Kurzum: Ihnen geht es um weit mehr, als um das Erstellen von Bildern.

Mich beschäftigen Fragen wie: Wie denken wir darüber nach, Fotografen zu sein? Wie schaffen wir etwas, das mehr ist als nur scharf oder richtig belichtet – denn das beherrscht die Technik mittlerweile mühelos.

Wie entsteht ein Foto, das wirklich unser eigenes ist, vor dem Hintergrund, was es bedeutet, Mensch zu sein – mit all seinen Fehlern, Frustrationen und dem Wunsch, etwas Neues auszuprobieren? Ein Mensch, der sich oft in alten Denkmustern und bisherigen Kompositionen gefangen fühlt, aber dennoch nach frischen Perspektiven sucht.

Genau diese kreativen Herausforderungen formen uns als Fotografen. Und wie wir darauf reagieren, macht uns einzigartig – sei es durch unseren Umgang mit Farben oder unsere individuellen Vorlieben in der Komposition.

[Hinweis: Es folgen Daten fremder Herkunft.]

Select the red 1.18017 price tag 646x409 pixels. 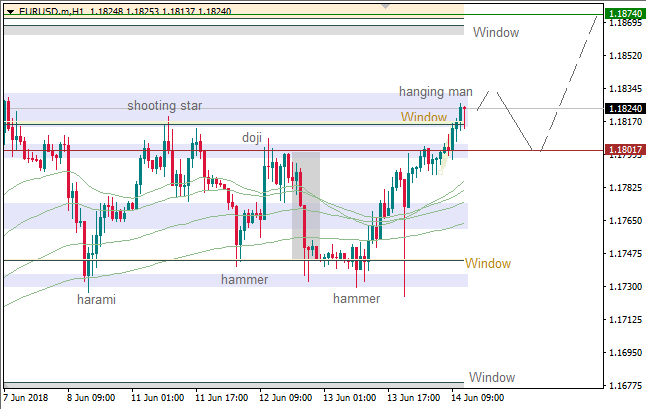click(625, 150)
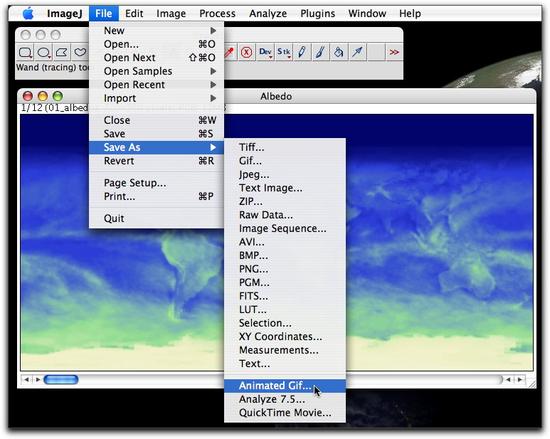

Diese Herausforderungen sind alles andere als trivial. Unsere Fixierung auf Technik und Ausrüstung – so wichtig sie auch ist – genügt nicht. Wir müssen darüber sprechen, was es bedeutet, kreative Menschen zu sein, denn daraus ergeben sich unzählige spannende Wege.

Der Fotograf

David DuChemin, der auf Vancouver Island in Kanada lebt, ist ein international renommierter Fotograf und Autor. Nachdem er als Komiker gearbeitet hatte, wurde er Fotograf für humanitäre Zwecke und arbeitete für globale Nichtregierungsorganisationen.

Ein lebensverändernder Unfall in Italien im Jahr 2011 führte dazu, dass DuChemin unterhalb des Knies amputiert wurde. Anschließend verlagerte er seinen Fokus auf die Tierfotografie und kehrte kürzlich von einer Reise zurück, bei der er Wildhunde in Simbabwe, Afrika, fotografierte.